**Aim of the task:**
Every line containing the string "agent" should be returned from the records.

═════ Data supplied ═════

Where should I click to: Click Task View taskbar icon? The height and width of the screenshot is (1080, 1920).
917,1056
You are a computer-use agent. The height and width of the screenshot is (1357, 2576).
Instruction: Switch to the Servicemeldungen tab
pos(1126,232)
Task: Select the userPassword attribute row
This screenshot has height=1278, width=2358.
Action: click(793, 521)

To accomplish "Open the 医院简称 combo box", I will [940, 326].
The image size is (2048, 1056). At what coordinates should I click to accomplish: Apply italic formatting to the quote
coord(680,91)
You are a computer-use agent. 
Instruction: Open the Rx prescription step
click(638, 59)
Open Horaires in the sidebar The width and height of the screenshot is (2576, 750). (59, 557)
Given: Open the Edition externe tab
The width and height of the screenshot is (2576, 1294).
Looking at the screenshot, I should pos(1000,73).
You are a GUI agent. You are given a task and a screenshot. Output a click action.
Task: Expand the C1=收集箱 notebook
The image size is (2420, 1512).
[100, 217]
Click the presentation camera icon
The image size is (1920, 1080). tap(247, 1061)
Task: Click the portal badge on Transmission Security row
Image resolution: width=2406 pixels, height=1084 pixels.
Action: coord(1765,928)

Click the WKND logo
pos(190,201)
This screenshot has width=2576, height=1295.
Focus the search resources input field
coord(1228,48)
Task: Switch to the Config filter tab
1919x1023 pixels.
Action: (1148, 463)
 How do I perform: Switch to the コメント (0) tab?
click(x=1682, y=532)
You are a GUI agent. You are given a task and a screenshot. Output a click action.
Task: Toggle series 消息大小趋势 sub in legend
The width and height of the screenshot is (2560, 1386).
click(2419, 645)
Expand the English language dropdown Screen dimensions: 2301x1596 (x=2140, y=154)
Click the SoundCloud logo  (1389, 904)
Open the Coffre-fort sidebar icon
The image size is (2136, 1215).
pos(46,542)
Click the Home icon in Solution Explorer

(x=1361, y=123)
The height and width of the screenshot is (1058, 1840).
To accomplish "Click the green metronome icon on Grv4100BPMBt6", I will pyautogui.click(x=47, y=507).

═════

**Solution for this exercise:**
You are a computer-use agent. The height and width of the screenshot is (1357, 2576).
You are a computer-use agent. 
You are a GUI agent. You are given a task and a screenshot. Output a click action.
You are a GUI agent. You are given a task and a screenshot. Output a click action.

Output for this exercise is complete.